# COSE DA FARE
1) Rispondi a queste domande basandoti sull'estratto del documento:
(a) Quale consigliere ha svolto la funzione di relatore?
(b) In quale data si è tenuta la camera di consiglio?
(c) In che data il Prefetto di Novara ha emesso il decreto di espulsione?
2) Riscrivi tutto l'estratto del documento da "aprile 2018." fino a "svolto attività difensiva.", sostituendo "rigettato" con "respinto".

Dott. CRISTIANO Magda – Presidente –

Dott. RUBINO Lina – Consigliere –

Dott. MARULLI Marco – Consigliere –

Dott. MERCOLINO Guido – rel. Consigliere –

Dott. SCORDAMAGLIA Irene – Consigliere –

ha pronunciato la seguente:

ORDINANZA

sul ricorso iscritto al n. 27240/2018 R.G. proposto da:

P.G., rappresentata e difesa dall’Avv. Alessandro Praticò,

con domicilio in Roma, piazza Cavour, presso la Cancelleria civile

della Corte di cassazione;

– ricorrente –

contro

PREFETTO DI NOVARA;

– intimato –

avverso l’ordinanza del Giudice di pace di Novara depositata il 16

aprile 2018.

Udita la relazione svolta nella camera di consiglio del 23 ottobre

2019 dal Consigliere Dott. Mercolino Guido.

Fatto

RILEVATO

che P.G., cittadina della Nigeria, ha proposto ricorso per cassazione, per un solo motivo, avverso l’ordinanza del 16 aprile 2018, con cui il Giudice di pace di Novara ha rigettato il ricorso da lei proposto contro il decreto di espulsione emesso dal Prefetto di Novara il 18 ottobre 2017;

che il Prefetto non ha svolto attività difensiva.

# MATERIALE FORNITO
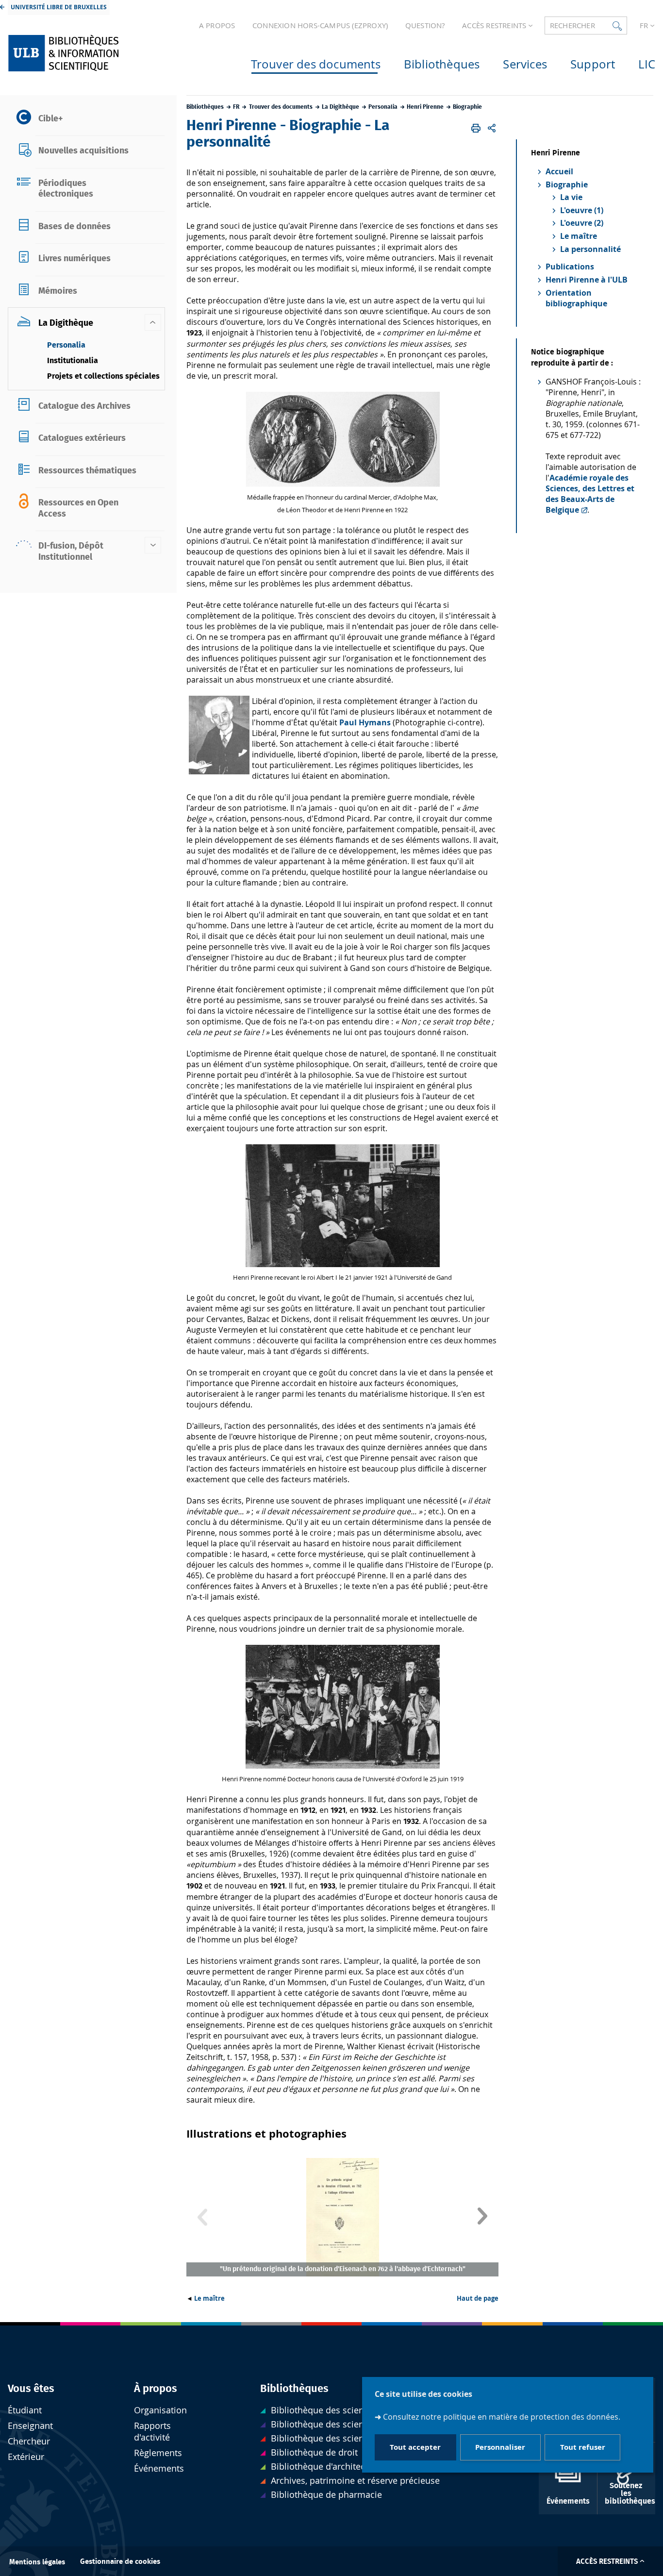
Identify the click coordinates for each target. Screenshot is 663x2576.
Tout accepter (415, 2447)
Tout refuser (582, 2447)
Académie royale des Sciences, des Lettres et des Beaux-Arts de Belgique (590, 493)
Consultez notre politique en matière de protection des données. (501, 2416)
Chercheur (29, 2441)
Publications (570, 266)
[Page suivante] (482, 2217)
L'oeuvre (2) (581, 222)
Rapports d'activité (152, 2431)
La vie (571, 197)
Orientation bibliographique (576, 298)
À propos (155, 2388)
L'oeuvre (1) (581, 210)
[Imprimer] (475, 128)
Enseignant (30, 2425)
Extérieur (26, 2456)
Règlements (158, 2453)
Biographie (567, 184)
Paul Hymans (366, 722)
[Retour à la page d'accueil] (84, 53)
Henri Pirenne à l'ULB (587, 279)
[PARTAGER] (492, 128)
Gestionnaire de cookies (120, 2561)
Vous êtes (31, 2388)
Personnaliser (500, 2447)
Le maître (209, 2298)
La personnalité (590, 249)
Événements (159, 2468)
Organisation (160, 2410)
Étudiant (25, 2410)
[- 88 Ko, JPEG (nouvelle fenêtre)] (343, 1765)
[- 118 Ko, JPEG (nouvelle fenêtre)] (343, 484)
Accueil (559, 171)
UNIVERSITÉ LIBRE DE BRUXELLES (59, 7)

# RISULTATI FINALI
1)
(a) Il Dott. Mercolino Guido.
(b) Il 23 ottobre 2019.
(c) Il 18 ottobre 2017.

2)
aprile 2018.

Udita la relazione svolta nella camera di consiglio del 23 ottobre

2019 dal Consigliere Dott. Mercolino Guido.

Fatto

RILEVATO

che P.G., cittadina della Nigeria, ha proposto ricorso per cassazione, per un solo motivo, avverso l’ordinanza del 16 aprile 2018, con cui il Giudice di pace di Novara ha respinto il ricorso da lei proposto contro il decreto di espulsione emesso dal Prefetto di Novara il 18 ottobre 2017;

che il Prefetto non ha svolto attività difensiva.